Another ingenious evasion was that long practised by the Swiss importers of watches at the time when watches also were subject to duty. An ad valorem duty was placed upon them, which was arrived at by the importers making a declaration of their value. In order to prevent the value being fixed too low, and the Revenue being consequently defrauded, the Government had the right of buying any goods they chose, at the prices declared. This was by no means a disregarded right, for the authorities did frequently, in suspicious cases, exercise it, and bought considerable consignments of goods, which were afterwards disposed of by auction, at well-known custom-house sales.

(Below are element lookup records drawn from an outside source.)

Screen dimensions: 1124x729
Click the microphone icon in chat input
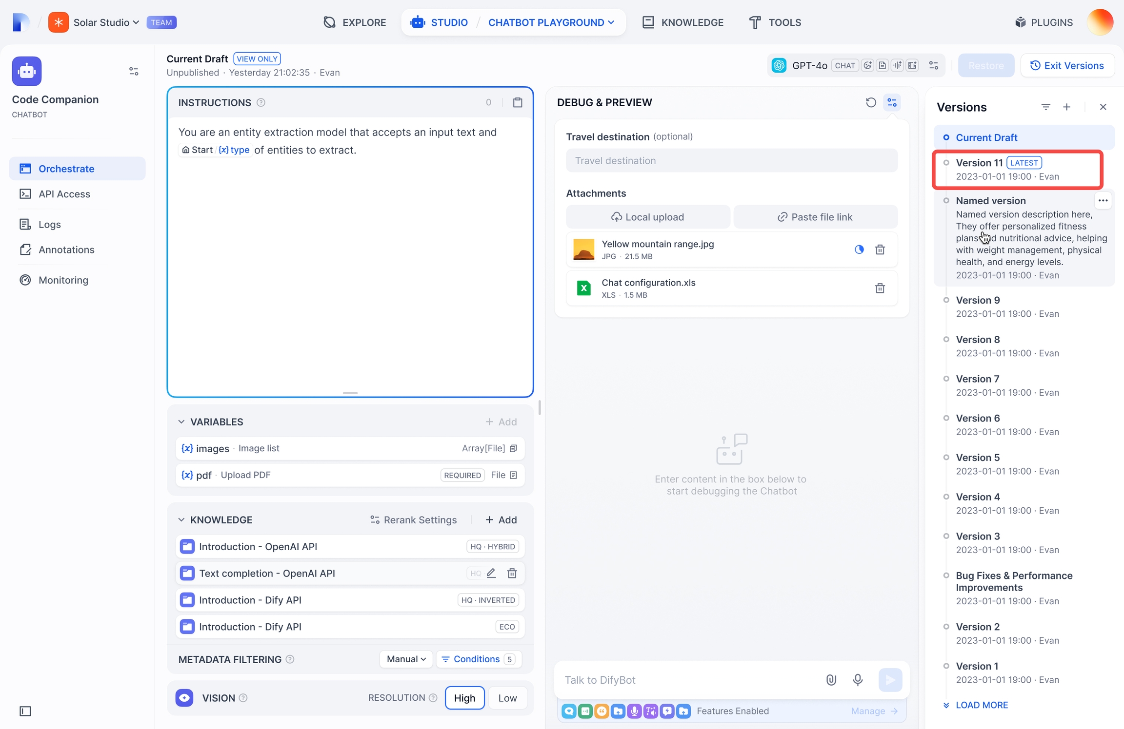coord(858,679)
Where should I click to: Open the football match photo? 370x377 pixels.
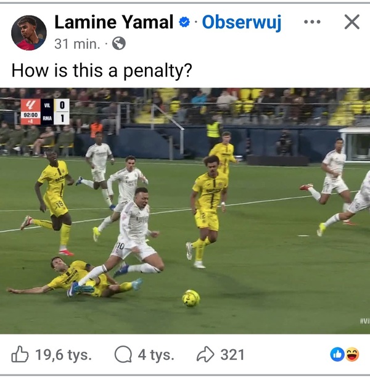click(x=185, y=211)
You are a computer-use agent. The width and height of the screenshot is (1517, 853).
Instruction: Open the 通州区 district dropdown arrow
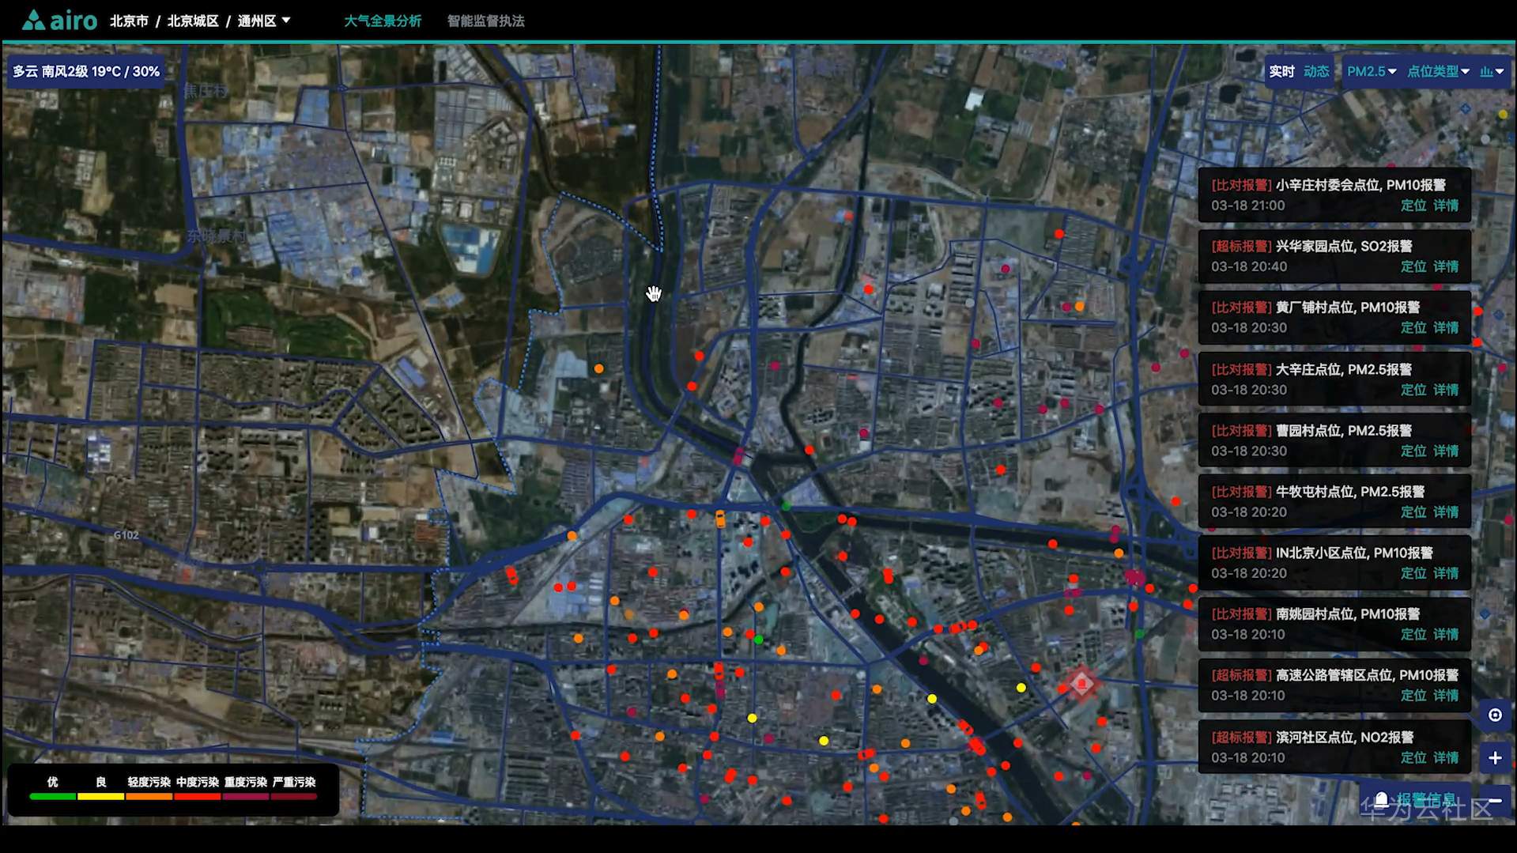coord(286,21)
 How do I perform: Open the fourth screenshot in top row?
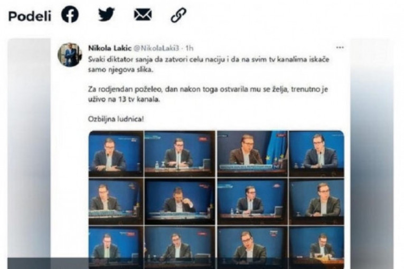[316, 153]
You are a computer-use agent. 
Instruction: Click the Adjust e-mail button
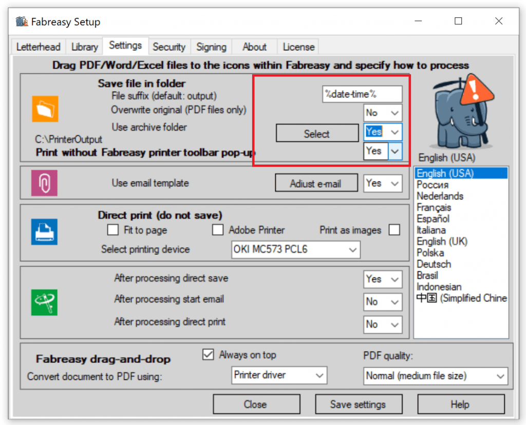point(315,184)
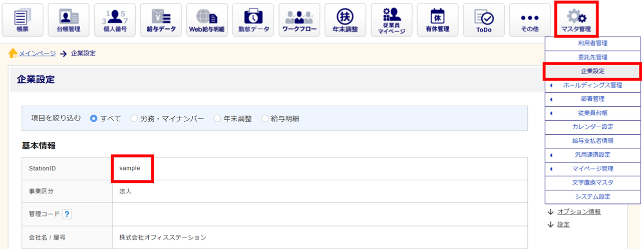Open 台帳管理 from the top toolbar
Screen dimensions: 642x249
(x=69, y=20)

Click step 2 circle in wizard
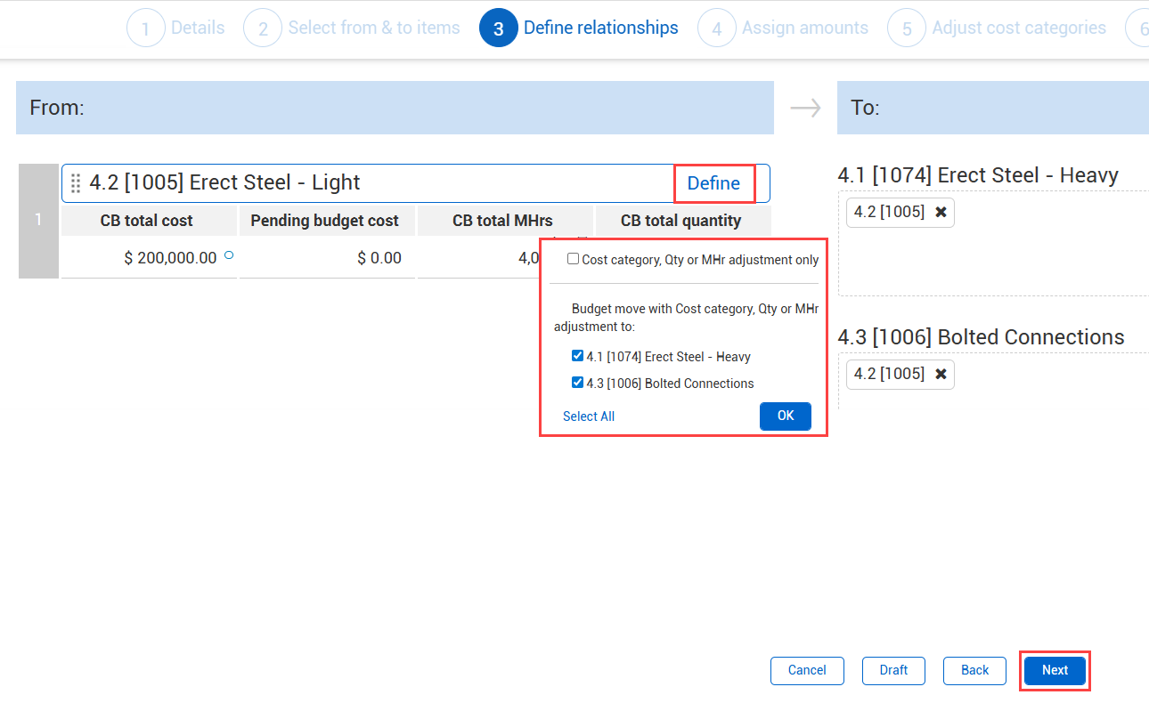[x=263, y=28]
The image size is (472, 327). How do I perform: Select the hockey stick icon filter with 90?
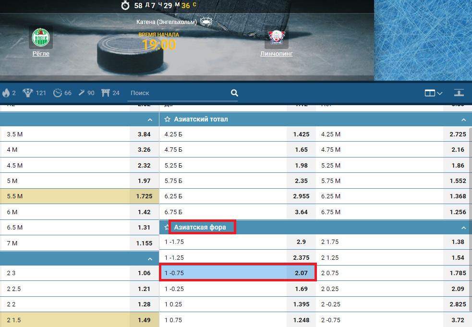tap(86, 93)
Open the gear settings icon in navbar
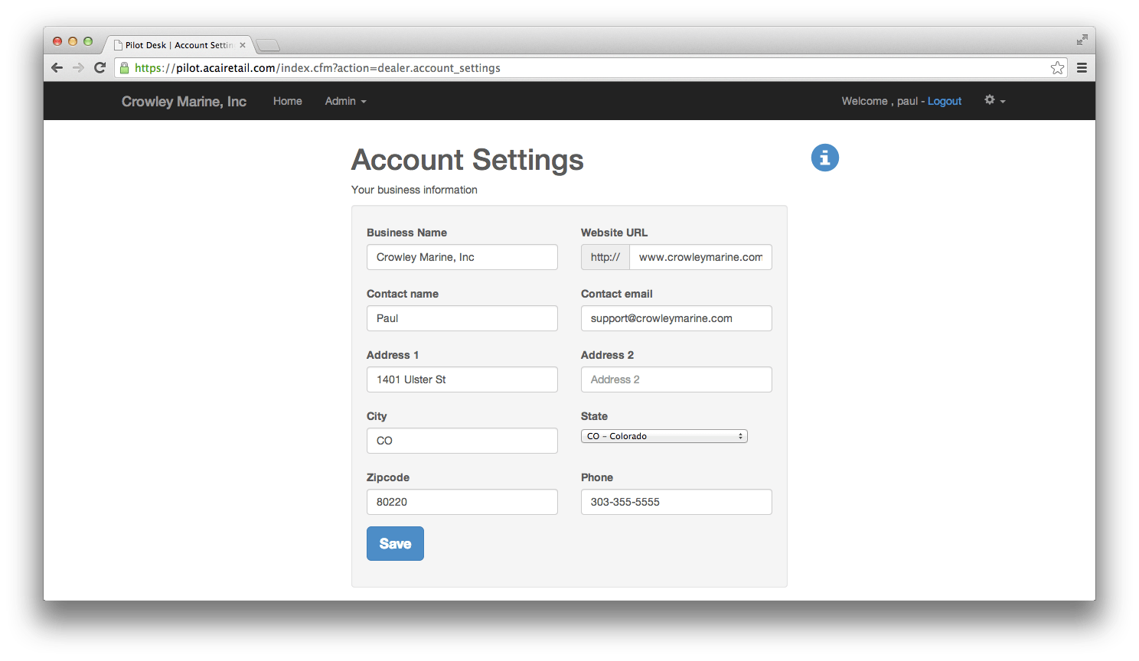 [x=989, y=99]
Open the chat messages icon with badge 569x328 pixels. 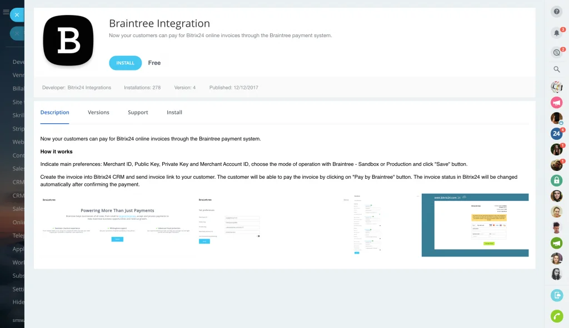[x=557, y=52]
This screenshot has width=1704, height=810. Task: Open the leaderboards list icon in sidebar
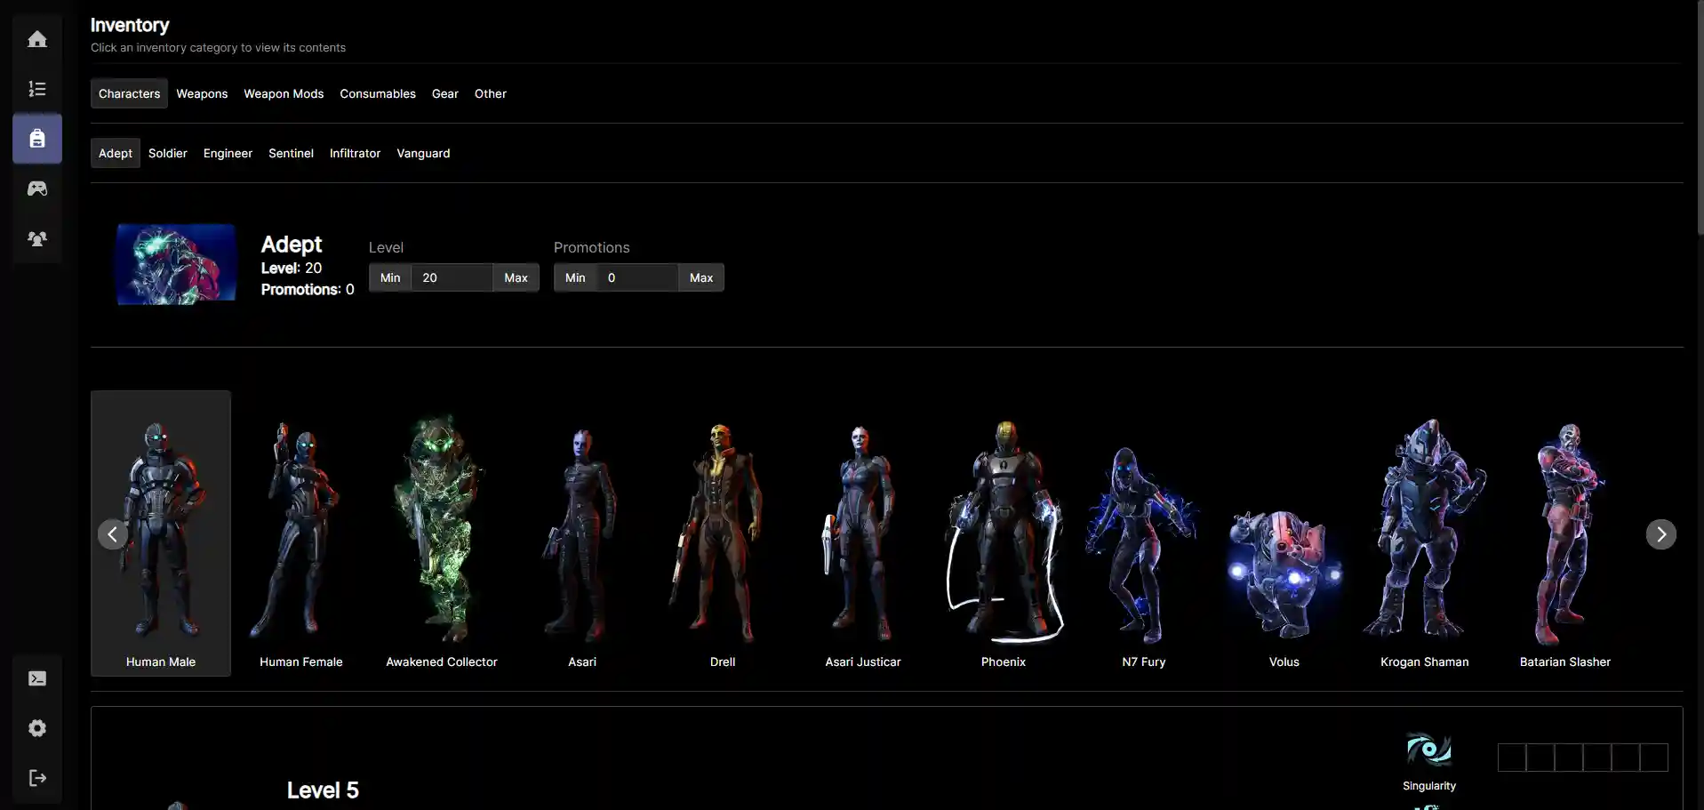click(36, 88)
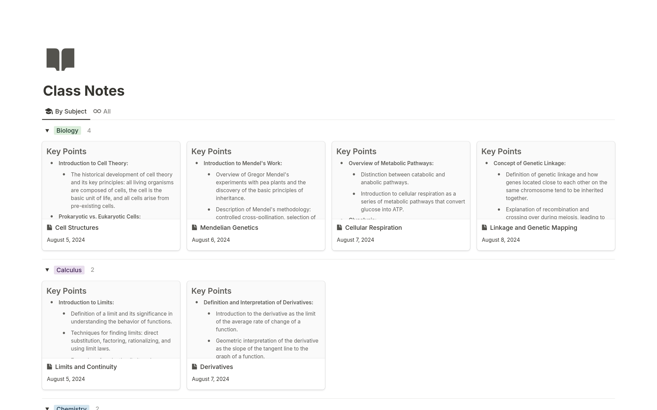
Task: Open the Cell Structures note
Action: point(77,228)
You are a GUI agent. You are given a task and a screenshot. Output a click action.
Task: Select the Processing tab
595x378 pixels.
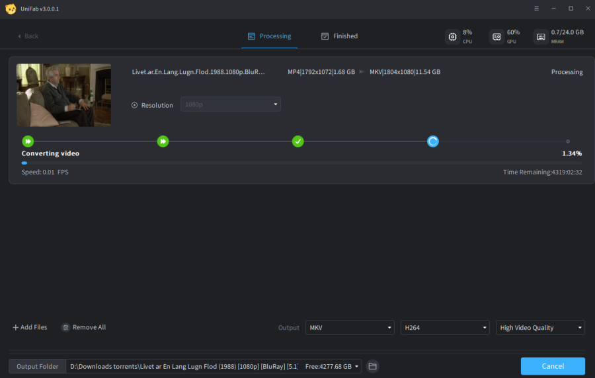click(x=269, y=36)
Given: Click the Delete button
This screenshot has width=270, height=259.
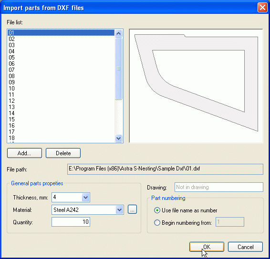Looking at the screenshot, I should click(x=63, y=153).
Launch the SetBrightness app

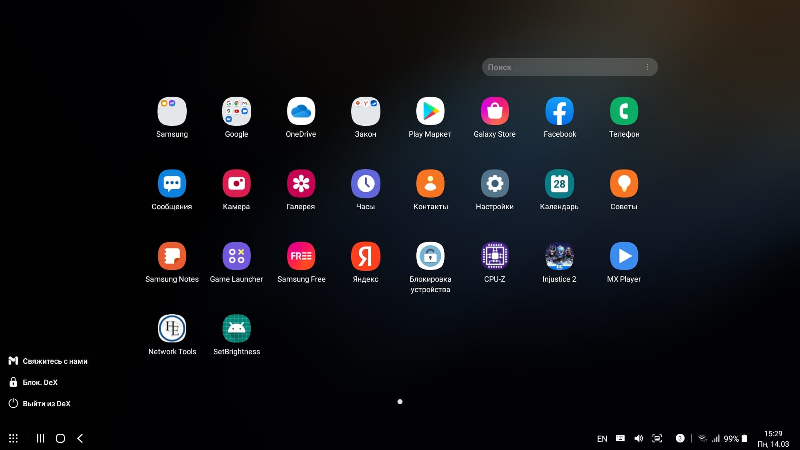point(236,329)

The Swiss makers and importers of watches managed to do a pretty good deal of business with the customs as an unwilling partner, and they did it in a perfectly legitimate way; although a way not altogether without suspicion of sharp practice. They would follow consignments of goods declared at ordinary prices with others of exactly similar quality, entered at the very lowest possible price, consistent with the making of a trading profit; and the customs officials, noting the glaring discrepancy, would exercise their rights and buy the cheaper lots, thinking to cause the importers a severe loss and thus give them a greatly needed lesson. The watch-manufacturers really desired nothing better, and were cheerfully prepared to learn many such lessons; for they thus secured an immediate purchaser, for cash, and so greatly increased their turnover. Other folks incidentally benefited, for goods sold at customs auctions rarely ever fetched their real value: there were too many keenly interested middlemen about for that to be permitted. Thus, an excellent watch only, as a rule, to be bought for from £14 to £15, could on these occasions often be purchased for £10. Naturally enough, the proprietors of watch and jewellery businesses were the chief bidders at these auctions; and, equally naturally, they usually found means to keep down the prices to themselves, while carefully ensuring that private bidders should be artfully run up.